- Desert Mountain Energy Corp (TSXV:DME) is pushing ahead on its helium projects, despite the recent global volatility disrupting the gas’s value substantially
- The company is still maintaining its two current helium projects in the US, but the COVID-19 pandemic has pulled the helium price down after years of trending upward
- The price drop was caused by demand dipping to meet the traditionally short supply of global helium
- Desert Mountain believes this recent price-drop will be short-lived and that instability in the oil and gas industry may help improve the company’s expenditures in the coming months
- Desert Mountain Energy Corp (DME) is down 10.81 per cent, with shares trading for C$0.16 and a market cap of C$7.26 million
Desert Mountain Energy Corp (TSXV:DME) is pushing ahead on its helium projects, despite recent global volatility disrupting the gas’s value substantially.

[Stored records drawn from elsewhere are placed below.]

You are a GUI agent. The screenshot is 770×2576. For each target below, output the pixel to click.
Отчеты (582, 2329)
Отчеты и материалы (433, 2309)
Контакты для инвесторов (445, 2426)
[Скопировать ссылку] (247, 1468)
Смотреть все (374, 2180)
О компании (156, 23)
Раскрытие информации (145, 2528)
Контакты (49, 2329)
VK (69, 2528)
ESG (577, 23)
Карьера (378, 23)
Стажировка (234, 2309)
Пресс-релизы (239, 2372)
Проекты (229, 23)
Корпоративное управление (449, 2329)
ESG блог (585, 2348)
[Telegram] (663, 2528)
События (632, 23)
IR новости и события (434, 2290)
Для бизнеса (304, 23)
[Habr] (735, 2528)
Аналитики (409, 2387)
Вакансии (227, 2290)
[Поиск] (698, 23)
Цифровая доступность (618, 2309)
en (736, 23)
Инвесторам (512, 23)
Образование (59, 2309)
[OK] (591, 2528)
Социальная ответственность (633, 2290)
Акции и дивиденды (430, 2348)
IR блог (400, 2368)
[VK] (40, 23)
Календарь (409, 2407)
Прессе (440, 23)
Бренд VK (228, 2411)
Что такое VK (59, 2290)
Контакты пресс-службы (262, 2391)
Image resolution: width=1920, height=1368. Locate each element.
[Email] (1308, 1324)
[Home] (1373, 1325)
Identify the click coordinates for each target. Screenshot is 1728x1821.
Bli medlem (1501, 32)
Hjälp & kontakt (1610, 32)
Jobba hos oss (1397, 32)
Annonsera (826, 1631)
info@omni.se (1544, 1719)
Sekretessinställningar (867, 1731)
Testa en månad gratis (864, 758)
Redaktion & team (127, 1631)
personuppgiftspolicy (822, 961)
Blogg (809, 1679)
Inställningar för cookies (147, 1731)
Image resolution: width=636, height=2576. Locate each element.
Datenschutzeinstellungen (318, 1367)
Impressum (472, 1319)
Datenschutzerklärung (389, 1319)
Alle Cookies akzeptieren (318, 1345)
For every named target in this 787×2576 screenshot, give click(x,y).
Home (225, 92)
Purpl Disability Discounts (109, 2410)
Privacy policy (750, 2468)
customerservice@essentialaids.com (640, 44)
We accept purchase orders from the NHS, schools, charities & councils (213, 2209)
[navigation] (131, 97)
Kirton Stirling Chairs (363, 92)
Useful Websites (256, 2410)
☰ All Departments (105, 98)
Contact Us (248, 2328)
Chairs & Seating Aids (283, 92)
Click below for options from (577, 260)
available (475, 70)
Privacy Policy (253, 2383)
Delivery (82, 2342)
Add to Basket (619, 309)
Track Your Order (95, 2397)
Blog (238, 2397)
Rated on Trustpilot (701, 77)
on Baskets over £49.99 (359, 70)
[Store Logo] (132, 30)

The ongoing COVID-19 crisis and its accompanying global economic downturn have dragged the price of helium down since the start of the year.
Before recently, helium prices had been trending up steadily as demand for the product outweighed global production.
However, the recent global economic downturn has brought demand back in line with supply and as a result the helium price has begun to drop.
The company has noted a steep downturn in party balloons and diving gas sales, two key helium sectors. However, helium sales in the technology sector, where it is used in hard drive and semiconductors, remains steady.
Like most commodity prices suffering in the wake of the pandemic, Desert Mountain believes helium will recover quickly, once the situation abates.
As a result, the company is continuing to progress it helium-targeted drill programs in Arizona and Oklahoma.
Helium is most often produced as a by-product of the oil and gas industry, not directly through targeted drilling.
With this in mind, Irwin Olian, CEO of Desert Mountain, believes that further global instability caused by recent oil crash, will ultimately work in the company’s favour.
“We are in a very strong position unlike many helium producers who are focused on secondary production.
“The debacle in the oil and gas industry is already having the effect of reducing drilling and exploration costs. This will work to our advantage by reducing costs of our upcoming drill program,” he said.
Irwin went on to say that the company looks forward to the end of the COVID-19 crisis and will continue to progress the company, despite the present challenges.
Desert Mountain Energy Corp (DME) is down 10.81 per cent, with shares trading for C$0.16 at 11:31am EST.